Mesele, liberal olmak ya da olmamak değil, mesele
kimlik siyaseti de değil; küçük burjuva, aşağıdakinin başını okşarken
rekabetten, kimlik siyasetinden, demokrasiden bahsediyor; yukarının sırtını
sıvazlarken de mülkiyetten, eşitlikten, devletten dem vuruyor. O, proletaryanın
güç olmasına mani olmak için elinden geleni yapıyor. Egemenlerin kudreti
karşısına kudretle çıkma imkânlarını ortadan kaldırıyor.
IV
Küçük burjuva, bir savaş alanı. Onun ağzındaki Kadın,
LGBT, Kürt, gerçek olgular değil. Bunlar üzerinden yukarıya rekabete; aşağıya
ise mülkiyete dair mesajlar veriyor. Birey, beden, bütünsel varlık, öz
birbiriyle eşitleniyor; küçük burjuva, kendisini buradan kuruyor. Yukarıya ve
aşağıya bu kurgu üzerinden konuşuyor. Islah edilmiş soy, esasen küçük burjuvayı
işaret ediyor.
Küçük burjuva, sosyalizmde ölümü görmek,
aşağıdakilerin mülksüzleştirme pratiğine mani olmak zorunda. Bugün baklalar
artık dökülüyor: sosyalizm, küçük burjuva için ölüm, en fazla “sıtma” demek.
“Ya sosyalizm ya ölüm sloganı feminizmin ölüm fermanı” ona göre. Bu korkuyla
efendilerinin kucağına koşuyor. Kimlik siyasetini buradan, bu korku üzerinden
okumak gerekiyor. Sonuçta feminizm, efendiler için zararsız kadınlar imal etmek
için var. Kadın ve kadın hareketi, feminizmde ölüyor.
V
Esasen feministler Can Yaman gibi düşünüyorlar, onun
gibi bakıyorlar dünyaya: “İnsanlar, libidosu olanlar ve olmayanlar diye ikiye
ayrılırlar”[5] Emek-sermaye gibi ayrımlar, demodedir, erildir, kadına kördür,
gericidir. Sonuçta “dünyayı sınıfla okumuyor olmak, kişileri liberal
yapmamaktadır.”[6] Özünde küçük burjuvalar, bu kimlik siyasetleriyle yukarıya
yalvarıyorlar. Bunun için kadının mağduriyetini istismar ediyorlar, kadın, Kürt
vs. umurlarında değil. Kimlik siyaseti, yukarıdakilere hoş görünme gayreti
bağlamında karşılık buluyor. Yukarıdakiler, sınıfsal öfkeyle yüzleşmemek için
küçük burjuvaları namluya sürüyorlar. Kimlik siyaseti, aşağının öfkesini
boğmak, zararsızlaştırmak için var.
VI
Marx, Victoria Woodhull isimli Amerikalı feministi
Enternasyonal’den kovuyor. Kovma nedeni, feminizmi, bölücü yaklaşımları, sınıfı
görmeyen küçük burjuva görüşleri propaganda ediyor oluşu. Bu tasfiye işlemi,
Bakunincilerin tasfiyesi ile aşağı yukarı aynı dönemde gerçekleşiyor.
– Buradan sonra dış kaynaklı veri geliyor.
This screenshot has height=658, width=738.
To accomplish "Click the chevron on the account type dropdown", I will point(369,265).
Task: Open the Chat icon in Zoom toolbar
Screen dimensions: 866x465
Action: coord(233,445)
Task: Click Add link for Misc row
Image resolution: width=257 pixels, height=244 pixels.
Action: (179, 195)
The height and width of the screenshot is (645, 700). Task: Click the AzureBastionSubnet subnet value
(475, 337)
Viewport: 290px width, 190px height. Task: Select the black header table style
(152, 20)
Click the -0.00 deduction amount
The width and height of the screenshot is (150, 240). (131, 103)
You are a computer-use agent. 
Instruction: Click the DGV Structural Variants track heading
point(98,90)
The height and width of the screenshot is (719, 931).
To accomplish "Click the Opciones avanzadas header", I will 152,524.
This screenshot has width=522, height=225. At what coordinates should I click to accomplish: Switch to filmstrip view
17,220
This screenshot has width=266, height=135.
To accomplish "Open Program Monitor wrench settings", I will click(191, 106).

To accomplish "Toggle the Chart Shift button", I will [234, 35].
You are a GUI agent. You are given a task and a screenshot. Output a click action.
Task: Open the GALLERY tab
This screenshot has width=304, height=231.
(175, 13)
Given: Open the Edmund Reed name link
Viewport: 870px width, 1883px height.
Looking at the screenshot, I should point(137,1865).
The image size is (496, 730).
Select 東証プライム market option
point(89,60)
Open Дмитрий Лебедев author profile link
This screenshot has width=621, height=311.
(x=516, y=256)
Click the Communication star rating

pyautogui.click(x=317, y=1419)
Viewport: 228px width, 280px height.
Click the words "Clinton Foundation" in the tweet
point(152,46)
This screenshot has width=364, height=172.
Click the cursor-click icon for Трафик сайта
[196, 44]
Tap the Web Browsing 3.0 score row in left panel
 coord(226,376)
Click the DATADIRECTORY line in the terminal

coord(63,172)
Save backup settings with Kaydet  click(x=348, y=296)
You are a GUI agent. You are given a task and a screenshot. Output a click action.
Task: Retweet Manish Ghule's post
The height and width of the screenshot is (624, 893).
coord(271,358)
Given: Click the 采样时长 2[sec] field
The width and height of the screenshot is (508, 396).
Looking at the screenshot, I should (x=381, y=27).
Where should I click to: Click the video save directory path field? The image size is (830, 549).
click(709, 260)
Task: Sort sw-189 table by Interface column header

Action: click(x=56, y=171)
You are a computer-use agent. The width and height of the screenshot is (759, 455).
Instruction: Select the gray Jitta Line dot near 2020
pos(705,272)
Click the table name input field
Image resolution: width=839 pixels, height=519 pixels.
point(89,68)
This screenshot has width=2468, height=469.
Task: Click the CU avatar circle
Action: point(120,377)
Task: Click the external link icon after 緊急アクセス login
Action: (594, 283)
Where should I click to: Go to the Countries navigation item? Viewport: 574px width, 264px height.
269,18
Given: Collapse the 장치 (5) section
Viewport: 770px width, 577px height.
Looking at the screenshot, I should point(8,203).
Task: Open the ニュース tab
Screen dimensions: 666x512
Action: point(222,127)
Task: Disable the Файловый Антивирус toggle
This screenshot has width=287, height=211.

Amerika’daki Enternasyonal şubesinde açığa çıkan bir klik, liberallerle ilişki
kuruyor, sınıfsal zeminden uzaklaşıyor, siyasetini çalışma koşullarının
düzeltilmesi gibi reformlara doğru daraltıyor.[7] Woodhull’ın parçası olduğu bu
ekip, özerkleşmeye ve Enternasyonal çalışmasını ele geçirmeye gayret ediyor.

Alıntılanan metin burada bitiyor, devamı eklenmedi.